On Tuesday, Iowa Governor Kim Reynolds signed into legislation HF 2540, which makes cocktails-to-go permanently legal for both takeout and delivery. Iowa is the first state to make the temporary relief measure permanent, but legislatures in Texas, Florida, Ohio, Oklahoma and the District of Columbia are also considering it. 

“Iowa’s hospitality businesses have suffered greatly due to the harsh financial impacts of COVID-19,” said Dale Szyndrowski, vice president of state government relations at the The Distilled Spirits Council of the United States. “Making cocktails to-go permanent provides a much-needed source of stability and revenue for local bars, restaurants and distilleries as they begin to recover…Iowa is leading the way and serving as a model for other states looking for innovative ways to boost struggling hospitality businesses.”

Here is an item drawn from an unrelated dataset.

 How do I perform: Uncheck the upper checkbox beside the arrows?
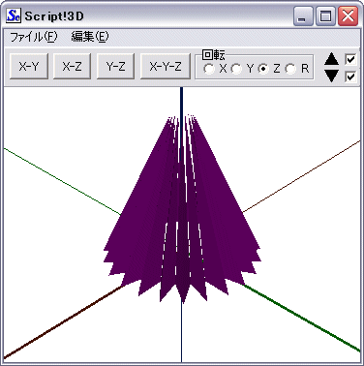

Restaurants have lost nearly three times as many jobs as any other industry due to the pandemic. Eating and drinking establishments in the United States registered sales of $38.6 billion on a seasonally-adjusted basis in May, according to the U.S. Census Bureau, that’s down about $27 billion from sales in January and February, before COVID-19. 

New York was the first state to launch drinks-to-go as a temporary economic relief measure in March and Governor Cuomo recently extended the order for at least another 30 days.

“We understand the positive impact this has had for businesses during this trying time and we intend to renew this option in an upcoming executive order,” Rich Azzopardi, Cuomo’s senior advisor said in a statement. A New York State Senator has created legislation to extend the act for two years, but it has not been acted on yet. 

Sean Kennedy, the National Restaurant Association’s executive vice president of public affairs said in a statement that take-out drinks comprise about 10% of the restaurant industry’s current revenue.